Gash – Banyaknya catatan minus menyangkut tata kelola pemerintahan daerah provinsi Kepulauan Bangka Belitung dan desas desus ketimpangan kesetaraan dan kurang bahkan tidak berkeadilannya dalam menggali potensi SDA daerah oleh masyarakat setempat semasa Gubernur Erzaldi menunjukkan grafik kesenjangan sosial semakin tajam. Salah satu indikatornya adalah semakin sempitnya ruang kesempatan masyarakat dalam rangka memenuhi kebutuhan hidupnya atau bahasa urang bangkek e ” susah ge nyarik duit sekarang ni “.
Keluhan-keluhan ini sepertinya tidak direspon positif sewaktu Erzaldi menjabat Gubernur padahal kewajiban penguasa atau Kepala daerah wajib memastikan penduduk atau masyarakat yang dipimpin nya untuk hidup makmur diatas bumi yang subur atau kaya SDA nya.
Ketua DPW Partai Berkarya Babel Achmad Ferdy Firmansyah , mengingatkan kembali pentingnya Konsep Trilogi Pembangunan sebagai tolak ukur suatu negeri yang Aman dan Sentosa.
Dengan terjaga Stabilitas daerah yang dinamis dipastikan akan membawa arah meningkatnya pertumbuhan ekonomi yang tinggi sehingga Pembangunan dan hasil – hasil nya yang merata bisa dirasakan oleh penduduk negeri tersebut dan itulah sejatinya konsep ” Trilogi Pembangunan ” yang pernah kita rasakan di era Kepemimpinan Presiden RI H.M Soeharto.
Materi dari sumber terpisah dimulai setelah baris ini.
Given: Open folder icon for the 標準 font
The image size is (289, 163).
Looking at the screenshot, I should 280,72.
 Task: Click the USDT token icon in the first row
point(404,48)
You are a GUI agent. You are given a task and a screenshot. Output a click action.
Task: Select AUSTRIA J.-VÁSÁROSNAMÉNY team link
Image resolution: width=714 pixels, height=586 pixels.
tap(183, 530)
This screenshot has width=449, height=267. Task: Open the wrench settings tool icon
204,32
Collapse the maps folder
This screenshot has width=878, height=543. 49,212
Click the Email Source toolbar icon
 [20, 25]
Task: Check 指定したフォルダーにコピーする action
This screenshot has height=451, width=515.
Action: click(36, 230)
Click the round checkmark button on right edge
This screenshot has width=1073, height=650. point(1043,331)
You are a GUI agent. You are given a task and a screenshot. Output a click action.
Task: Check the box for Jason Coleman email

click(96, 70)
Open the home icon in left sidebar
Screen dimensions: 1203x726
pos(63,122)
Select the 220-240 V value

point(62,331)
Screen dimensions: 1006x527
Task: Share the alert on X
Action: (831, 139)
Oleh sebab itu beliau di juluki sebagai Bapak Pembangunan
Nilai – Nilai Trilogi Pembangunan ini yang kami sampaikan kepada Calon Kepala Daerah ( Gubernur ) Hidayat Arsani jika terpilih nanti karena selama ini Pak Hidayat Arsani dikenal juga sebagai Bapak Pembangunan di Babel
Dalam konsep Trilogi Pembangunan suatu daerah yang kaya Sumber Daya Alam (SDA)nya menjadi negeri yang Aman ,Makmur dan Sentosa sebaliknya Penguasa atau kepala daerah yang mengabaikan konsep tersebut dan terjebak akan kenikmatan nafsu berkuasa atau penyelewengan kewenangan dipastikan akan membawa kehancuran negeri nya sendiri cepat atau lambat.Biasanya kondisi ini di tandai oleh cara penguasa atau elit yang minim inovasi pembangunan dan hanya jadi pemburu rente sehingga tidak menutup kemungkinan penguasa tersebut turut menjadi pemain dan memanfaatkan kekuasaan nya untuk kepentingan bisnis keluarga dan kelompok nya.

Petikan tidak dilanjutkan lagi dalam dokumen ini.